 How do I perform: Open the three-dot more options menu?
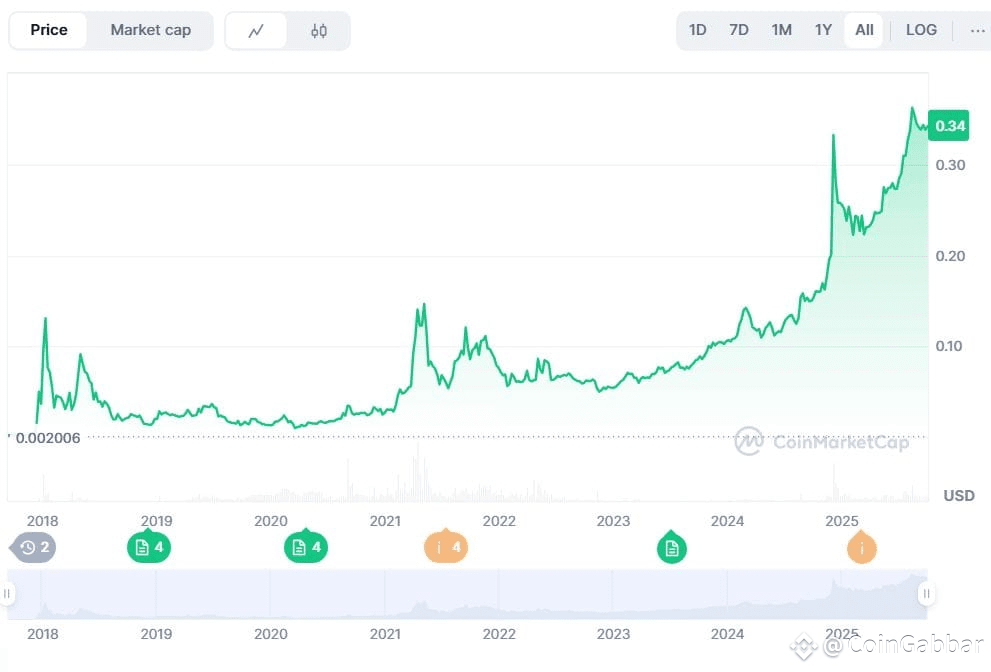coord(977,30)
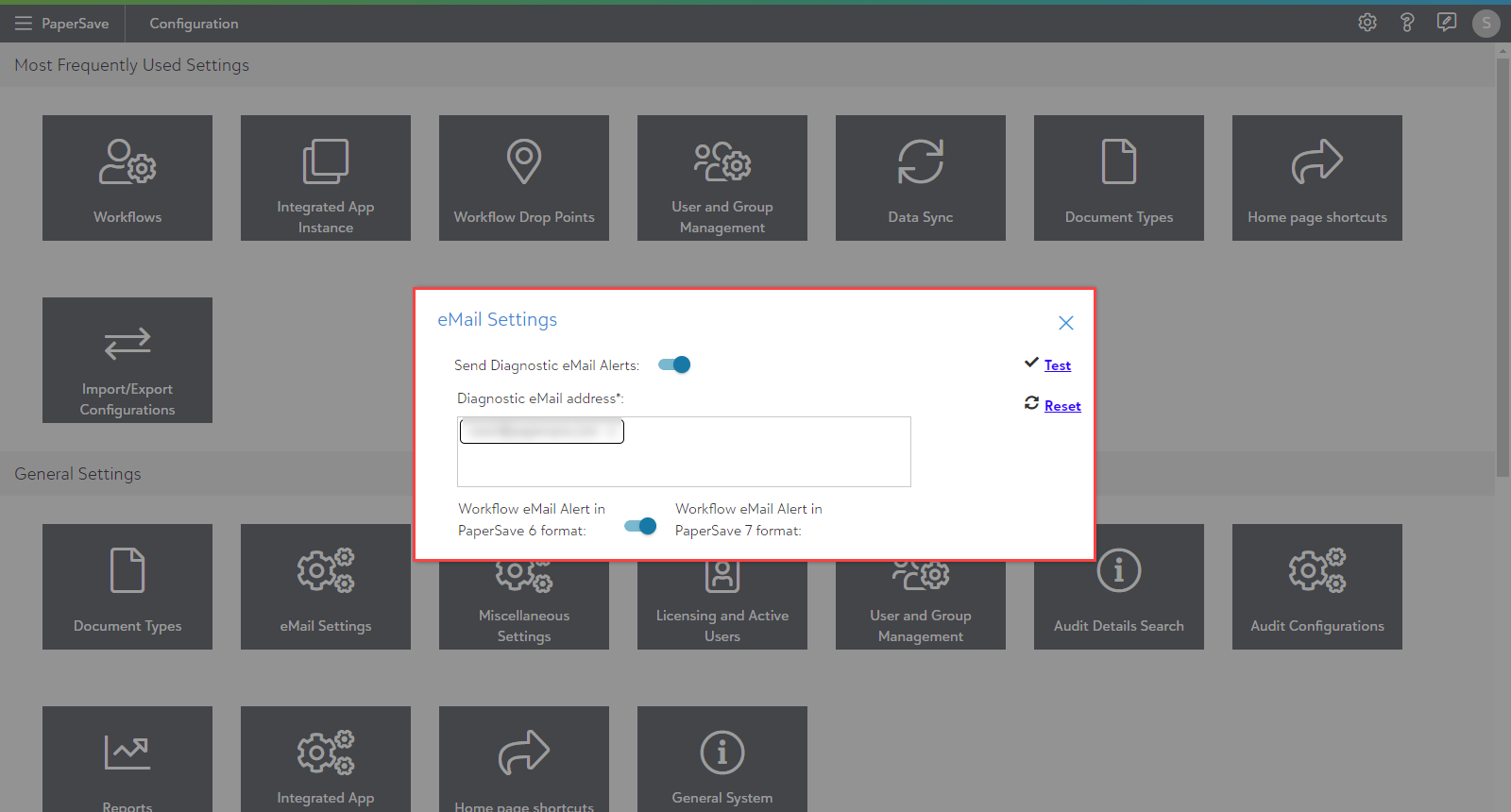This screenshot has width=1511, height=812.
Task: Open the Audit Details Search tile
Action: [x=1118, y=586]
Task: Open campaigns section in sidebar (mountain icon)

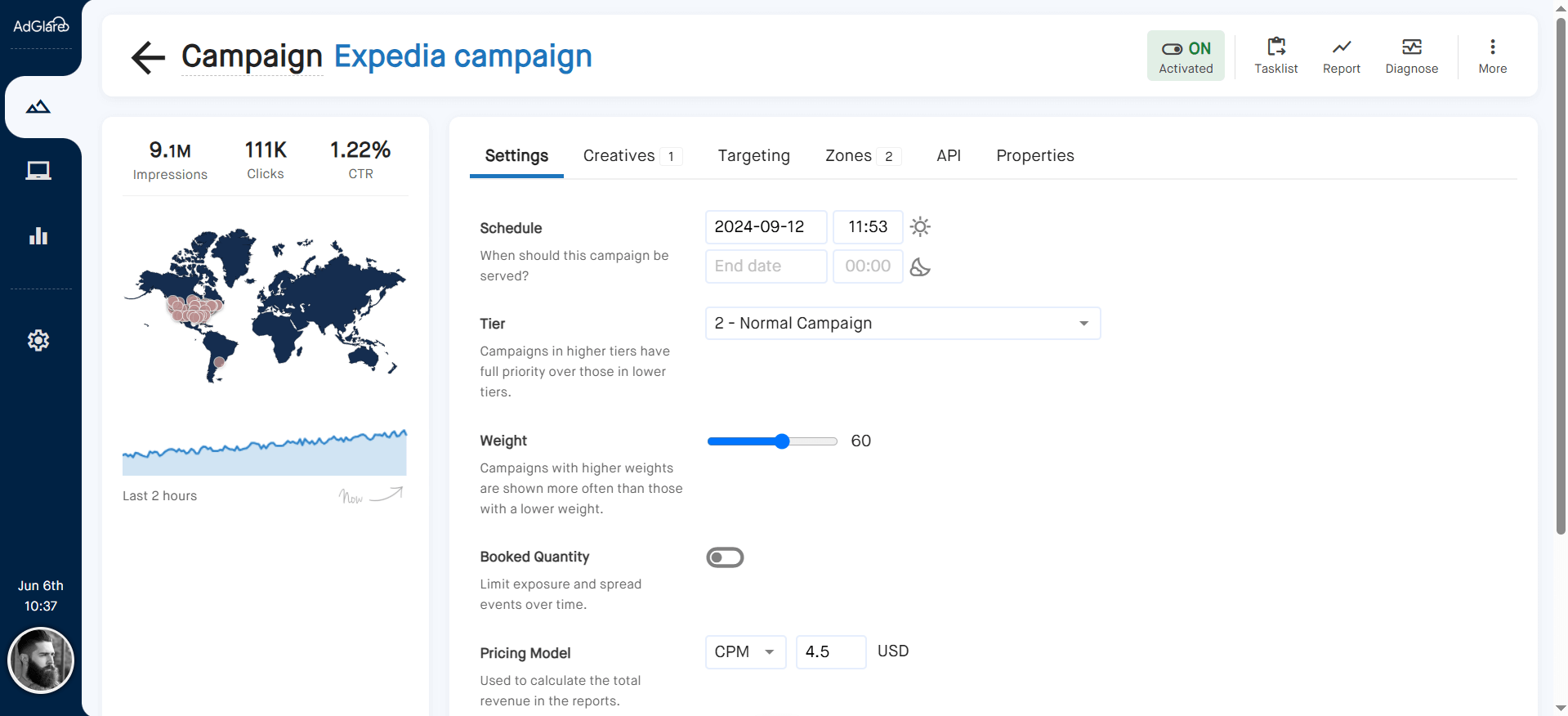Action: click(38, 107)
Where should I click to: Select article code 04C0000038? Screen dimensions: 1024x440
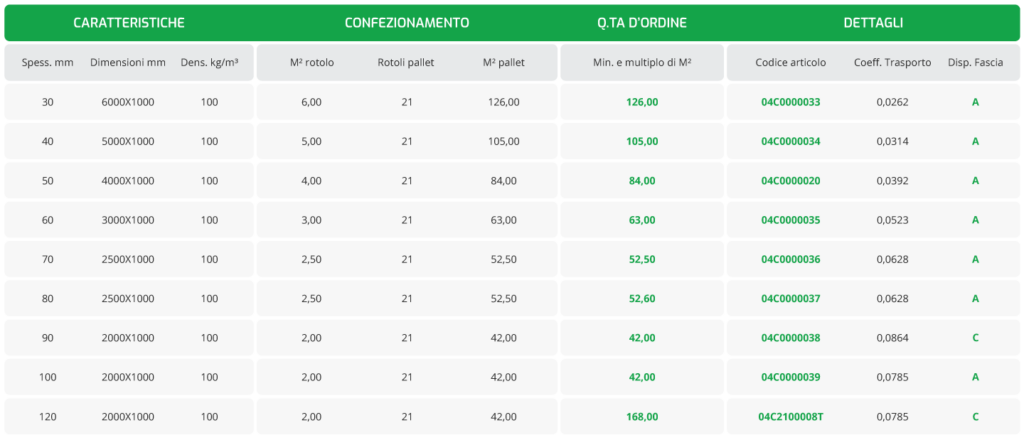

++++++++++++++++++++

With every picture removed, give the entries above again exactly.

*ANSWER SPACE:*
 How do I perform: Open the three-dot more options menu?
coord(977,30)
This screenshot has width=1511, height=812.
Task: Open the Audit Details Search tile
Action: [x=1118, y=586]
Task: Open campaigns section in sidebar (mountain icon)

Action: click(38, 107)
Where should I click to: Select article code 04C0000038? Screen dimensions: 1024x440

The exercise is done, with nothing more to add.